### RECORDS

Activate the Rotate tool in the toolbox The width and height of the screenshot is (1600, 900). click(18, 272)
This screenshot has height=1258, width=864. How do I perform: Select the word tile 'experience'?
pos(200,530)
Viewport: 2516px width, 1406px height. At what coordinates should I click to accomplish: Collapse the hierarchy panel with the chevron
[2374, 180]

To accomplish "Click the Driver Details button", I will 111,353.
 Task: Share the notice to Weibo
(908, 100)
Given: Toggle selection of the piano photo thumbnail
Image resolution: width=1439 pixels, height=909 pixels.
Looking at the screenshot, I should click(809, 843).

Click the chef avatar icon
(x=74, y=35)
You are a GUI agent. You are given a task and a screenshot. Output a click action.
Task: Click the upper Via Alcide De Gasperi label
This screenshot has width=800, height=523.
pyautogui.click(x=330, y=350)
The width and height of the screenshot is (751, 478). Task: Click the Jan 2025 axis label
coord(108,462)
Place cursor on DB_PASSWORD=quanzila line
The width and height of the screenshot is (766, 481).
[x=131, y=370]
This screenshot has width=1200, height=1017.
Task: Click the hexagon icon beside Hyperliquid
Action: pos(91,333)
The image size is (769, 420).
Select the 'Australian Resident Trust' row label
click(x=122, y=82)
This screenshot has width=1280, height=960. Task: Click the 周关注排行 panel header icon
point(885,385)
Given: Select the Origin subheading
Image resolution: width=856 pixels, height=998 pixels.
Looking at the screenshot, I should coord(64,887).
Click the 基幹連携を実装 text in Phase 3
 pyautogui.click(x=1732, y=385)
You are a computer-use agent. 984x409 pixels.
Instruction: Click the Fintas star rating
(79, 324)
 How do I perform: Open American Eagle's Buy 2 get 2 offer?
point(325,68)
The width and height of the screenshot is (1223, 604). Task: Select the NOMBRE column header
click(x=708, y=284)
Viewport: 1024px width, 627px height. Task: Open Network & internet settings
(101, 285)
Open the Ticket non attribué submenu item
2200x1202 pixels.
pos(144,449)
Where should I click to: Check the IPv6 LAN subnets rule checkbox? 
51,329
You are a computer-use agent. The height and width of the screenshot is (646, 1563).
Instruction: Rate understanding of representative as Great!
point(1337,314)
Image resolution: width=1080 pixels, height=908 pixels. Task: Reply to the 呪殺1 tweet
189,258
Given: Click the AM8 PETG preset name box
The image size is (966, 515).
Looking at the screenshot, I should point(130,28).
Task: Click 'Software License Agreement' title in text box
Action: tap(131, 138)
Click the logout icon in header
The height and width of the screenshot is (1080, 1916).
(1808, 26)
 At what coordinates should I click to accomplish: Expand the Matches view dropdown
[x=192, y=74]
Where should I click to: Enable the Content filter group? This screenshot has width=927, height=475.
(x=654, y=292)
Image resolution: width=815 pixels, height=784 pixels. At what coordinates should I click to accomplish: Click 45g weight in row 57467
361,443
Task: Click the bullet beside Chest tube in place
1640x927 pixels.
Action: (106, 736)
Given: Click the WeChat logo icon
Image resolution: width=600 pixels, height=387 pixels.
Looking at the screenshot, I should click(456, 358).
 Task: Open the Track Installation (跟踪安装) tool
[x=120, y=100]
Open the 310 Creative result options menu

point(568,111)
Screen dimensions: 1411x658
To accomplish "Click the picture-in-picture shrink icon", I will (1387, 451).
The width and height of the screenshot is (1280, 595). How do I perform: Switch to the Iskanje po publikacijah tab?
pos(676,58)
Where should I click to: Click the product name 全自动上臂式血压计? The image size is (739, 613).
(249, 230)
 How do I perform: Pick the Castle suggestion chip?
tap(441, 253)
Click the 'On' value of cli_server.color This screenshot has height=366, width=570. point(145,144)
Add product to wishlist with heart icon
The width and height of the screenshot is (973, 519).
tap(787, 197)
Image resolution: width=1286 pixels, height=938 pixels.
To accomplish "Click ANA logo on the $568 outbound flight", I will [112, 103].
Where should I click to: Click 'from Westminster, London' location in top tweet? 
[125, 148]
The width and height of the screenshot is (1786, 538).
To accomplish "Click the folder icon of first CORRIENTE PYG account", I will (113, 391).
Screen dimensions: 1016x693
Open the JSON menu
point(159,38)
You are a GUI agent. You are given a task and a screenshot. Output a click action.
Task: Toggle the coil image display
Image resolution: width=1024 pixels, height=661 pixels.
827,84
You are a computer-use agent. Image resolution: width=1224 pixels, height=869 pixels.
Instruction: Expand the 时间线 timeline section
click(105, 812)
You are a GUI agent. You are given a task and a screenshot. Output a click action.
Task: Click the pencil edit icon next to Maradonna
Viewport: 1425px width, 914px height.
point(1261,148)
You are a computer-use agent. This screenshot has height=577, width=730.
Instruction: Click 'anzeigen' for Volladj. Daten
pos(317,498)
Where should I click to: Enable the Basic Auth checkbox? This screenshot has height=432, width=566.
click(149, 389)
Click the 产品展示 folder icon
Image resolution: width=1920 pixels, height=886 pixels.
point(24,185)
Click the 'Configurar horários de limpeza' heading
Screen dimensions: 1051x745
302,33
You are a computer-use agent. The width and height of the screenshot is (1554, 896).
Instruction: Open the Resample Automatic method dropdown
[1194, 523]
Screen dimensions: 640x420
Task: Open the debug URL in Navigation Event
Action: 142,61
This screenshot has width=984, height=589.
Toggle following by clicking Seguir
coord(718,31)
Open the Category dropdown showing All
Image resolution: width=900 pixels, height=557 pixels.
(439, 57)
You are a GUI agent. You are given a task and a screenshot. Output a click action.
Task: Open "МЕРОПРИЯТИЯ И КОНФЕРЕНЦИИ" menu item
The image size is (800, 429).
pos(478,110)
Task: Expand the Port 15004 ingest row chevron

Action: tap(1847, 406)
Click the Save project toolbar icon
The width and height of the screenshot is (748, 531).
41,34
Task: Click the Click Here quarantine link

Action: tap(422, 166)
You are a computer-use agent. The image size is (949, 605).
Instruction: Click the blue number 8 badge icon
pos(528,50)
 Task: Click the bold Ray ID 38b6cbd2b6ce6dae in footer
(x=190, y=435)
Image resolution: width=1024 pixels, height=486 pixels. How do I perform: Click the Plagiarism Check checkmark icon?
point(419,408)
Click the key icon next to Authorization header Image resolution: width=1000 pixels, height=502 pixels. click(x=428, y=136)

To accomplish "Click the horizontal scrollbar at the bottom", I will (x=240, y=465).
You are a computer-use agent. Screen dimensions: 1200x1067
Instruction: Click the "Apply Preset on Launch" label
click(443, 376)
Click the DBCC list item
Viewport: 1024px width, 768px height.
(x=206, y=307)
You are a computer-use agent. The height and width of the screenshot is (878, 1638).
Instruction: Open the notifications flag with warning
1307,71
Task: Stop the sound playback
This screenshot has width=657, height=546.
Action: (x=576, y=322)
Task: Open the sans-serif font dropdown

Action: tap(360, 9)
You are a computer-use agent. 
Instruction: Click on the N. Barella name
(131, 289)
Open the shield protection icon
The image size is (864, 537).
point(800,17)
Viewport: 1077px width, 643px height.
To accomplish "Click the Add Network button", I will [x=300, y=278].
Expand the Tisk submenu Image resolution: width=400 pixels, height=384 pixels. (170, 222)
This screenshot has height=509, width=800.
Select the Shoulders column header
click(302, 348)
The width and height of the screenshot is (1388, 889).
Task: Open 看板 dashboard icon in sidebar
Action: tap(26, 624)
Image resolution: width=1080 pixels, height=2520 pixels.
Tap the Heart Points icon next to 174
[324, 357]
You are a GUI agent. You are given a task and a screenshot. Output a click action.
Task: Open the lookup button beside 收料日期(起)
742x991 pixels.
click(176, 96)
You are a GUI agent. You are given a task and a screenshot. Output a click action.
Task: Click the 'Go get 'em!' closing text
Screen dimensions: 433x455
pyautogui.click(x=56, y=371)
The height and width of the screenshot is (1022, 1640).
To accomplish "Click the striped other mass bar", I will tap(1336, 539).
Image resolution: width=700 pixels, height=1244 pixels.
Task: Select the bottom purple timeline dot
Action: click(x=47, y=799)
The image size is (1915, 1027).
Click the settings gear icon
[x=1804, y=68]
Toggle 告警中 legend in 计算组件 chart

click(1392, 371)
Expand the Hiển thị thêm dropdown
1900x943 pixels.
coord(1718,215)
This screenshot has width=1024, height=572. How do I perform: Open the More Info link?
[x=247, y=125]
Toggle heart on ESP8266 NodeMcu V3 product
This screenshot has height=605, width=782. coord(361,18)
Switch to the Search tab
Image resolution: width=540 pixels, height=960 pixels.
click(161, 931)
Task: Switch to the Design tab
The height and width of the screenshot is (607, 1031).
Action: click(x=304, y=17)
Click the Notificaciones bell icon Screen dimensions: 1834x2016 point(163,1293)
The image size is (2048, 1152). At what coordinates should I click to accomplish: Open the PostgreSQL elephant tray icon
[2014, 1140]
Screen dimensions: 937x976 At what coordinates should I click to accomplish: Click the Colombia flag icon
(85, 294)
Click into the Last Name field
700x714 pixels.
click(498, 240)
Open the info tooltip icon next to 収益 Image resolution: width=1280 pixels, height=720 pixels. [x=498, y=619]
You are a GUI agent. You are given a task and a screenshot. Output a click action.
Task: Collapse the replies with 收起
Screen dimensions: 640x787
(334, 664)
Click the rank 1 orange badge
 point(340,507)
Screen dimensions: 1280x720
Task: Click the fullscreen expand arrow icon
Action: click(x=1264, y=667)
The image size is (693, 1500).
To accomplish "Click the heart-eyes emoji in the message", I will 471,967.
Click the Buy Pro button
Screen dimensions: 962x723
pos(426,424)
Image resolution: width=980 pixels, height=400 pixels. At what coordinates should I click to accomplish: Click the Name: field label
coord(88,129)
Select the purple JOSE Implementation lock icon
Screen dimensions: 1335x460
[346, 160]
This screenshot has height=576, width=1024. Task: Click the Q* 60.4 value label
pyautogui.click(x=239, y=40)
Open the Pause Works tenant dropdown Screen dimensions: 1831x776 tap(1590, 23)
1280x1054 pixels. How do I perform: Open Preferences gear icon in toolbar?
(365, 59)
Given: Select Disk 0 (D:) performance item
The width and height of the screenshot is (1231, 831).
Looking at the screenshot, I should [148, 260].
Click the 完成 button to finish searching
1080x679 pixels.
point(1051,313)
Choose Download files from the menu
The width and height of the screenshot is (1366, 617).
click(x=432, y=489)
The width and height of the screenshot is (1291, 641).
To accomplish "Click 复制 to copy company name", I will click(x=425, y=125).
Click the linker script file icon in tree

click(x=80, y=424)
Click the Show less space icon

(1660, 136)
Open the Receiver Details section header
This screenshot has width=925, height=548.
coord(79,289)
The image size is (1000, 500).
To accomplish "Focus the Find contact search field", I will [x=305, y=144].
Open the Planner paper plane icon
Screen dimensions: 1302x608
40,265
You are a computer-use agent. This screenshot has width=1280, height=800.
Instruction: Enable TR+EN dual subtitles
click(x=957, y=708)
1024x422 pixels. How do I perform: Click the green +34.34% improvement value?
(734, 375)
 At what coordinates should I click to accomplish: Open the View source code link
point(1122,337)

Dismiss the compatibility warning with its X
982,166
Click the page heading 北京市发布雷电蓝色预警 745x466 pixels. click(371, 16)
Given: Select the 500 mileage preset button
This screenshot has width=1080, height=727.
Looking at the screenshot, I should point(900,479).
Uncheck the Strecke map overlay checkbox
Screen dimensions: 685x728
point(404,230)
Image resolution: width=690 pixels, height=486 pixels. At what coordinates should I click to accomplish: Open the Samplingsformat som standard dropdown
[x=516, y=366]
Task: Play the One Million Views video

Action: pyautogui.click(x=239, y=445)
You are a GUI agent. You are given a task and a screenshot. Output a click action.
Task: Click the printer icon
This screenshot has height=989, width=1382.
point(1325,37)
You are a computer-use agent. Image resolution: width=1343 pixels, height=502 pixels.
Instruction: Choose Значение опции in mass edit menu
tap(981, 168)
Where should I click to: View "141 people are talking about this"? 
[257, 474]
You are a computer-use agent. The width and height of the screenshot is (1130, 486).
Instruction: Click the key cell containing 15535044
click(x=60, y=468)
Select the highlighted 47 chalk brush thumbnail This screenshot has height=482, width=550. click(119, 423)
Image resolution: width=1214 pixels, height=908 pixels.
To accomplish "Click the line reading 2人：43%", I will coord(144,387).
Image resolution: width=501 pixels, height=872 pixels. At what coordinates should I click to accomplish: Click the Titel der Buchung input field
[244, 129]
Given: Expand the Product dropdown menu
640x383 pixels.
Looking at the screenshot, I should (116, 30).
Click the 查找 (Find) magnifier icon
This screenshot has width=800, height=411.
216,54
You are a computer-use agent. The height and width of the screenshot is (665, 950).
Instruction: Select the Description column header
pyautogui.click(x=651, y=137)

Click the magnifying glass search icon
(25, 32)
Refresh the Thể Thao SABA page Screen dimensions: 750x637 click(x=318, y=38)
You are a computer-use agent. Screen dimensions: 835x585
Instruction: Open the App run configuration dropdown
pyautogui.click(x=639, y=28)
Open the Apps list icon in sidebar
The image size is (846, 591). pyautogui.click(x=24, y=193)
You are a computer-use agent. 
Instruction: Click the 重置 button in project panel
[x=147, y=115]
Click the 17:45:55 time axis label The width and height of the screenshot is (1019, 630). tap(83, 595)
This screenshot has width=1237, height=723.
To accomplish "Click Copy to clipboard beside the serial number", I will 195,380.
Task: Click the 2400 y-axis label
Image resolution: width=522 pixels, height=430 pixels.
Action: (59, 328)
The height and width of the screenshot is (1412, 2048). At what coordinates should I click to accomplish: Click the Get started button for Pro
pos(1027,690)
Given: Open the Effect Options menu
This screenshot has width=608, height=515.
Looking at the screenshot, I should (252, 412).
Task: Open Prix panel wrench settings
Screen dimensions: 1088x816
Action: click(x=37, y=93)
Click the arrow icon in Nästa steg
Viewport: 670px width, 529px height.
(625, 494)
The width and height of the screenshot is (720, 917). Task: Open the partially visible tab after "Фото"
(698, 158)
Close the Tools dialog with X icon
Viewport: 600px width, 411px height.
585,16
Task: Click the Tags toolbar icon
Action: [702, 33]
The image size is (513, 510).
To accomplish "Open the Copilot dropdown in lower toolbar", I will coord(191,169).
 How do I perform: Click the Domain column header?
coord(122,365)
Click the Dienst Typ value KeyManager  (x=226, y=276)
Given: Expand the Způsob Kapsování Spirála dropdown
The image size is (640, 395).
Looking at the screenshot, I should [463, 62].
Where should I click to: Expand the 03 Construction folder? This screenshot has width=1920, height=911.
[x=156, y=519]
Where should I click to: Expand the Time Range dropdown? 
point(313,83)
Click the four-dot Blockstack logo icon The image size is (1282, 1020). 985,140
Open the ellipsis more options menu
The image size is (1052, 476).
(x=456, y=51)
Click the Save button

### AIM OF THE TASK
Within the listing above, extract exactly the lines from the line with "1280x1054 pixels. How" to the line with "Click the page", the two named lines included, and no others.

### RESPONSE TO THE EXERCISE
1280x1054 pixels. How do I perform: Open Preferences gear icon in toolbar?
(365, 59)
Given: Select Disk 0 (D:) performance item
The width and height of the screenshot is (1231, 831).
Looking at the screenshot, I should [148, 260].
Click the 完成 button to finish searching
1080x679 pixels.
point(1051,313)
Choose Download files from the menu
The width and height of the screenshot is (1366, 617).
click(x=432, y=489)
The width and height of the screenshot is (1291, 641).
To accomplish "Click 复制 to copy company name", I will click(x=425, y=125).
Click the linker script file icon in tree

click(x=80, y=424)
Click the Show less space icon

(1660, 136)
Open the Receiver Details section header
This screenshot has width=925, height=548.
coord(79,289)
The image size is (1000, 500).
To accomplish "Focus the Find contact search field", I will [x=305, y=144].
Open the Planner paper plane icon
Screen dimensions: 1302x608
40,265
You are a computer-use agent. This screenshot has width=1280, height=800.
Instruction: Enable TR+EN dual subtitles
click(x=957, y=708)
1024x422 pixels. How do I perform: Click the green +34.34% improvement value?
(734, 375)
 At what coordinates should I click to accomplish: Open the View source code link
point(1122,337)

Dismiss the compatibility warning with its X
982,166
Click the page heading 北京市发布雷电蓝色预警 745x466 pixels. click(371, 16)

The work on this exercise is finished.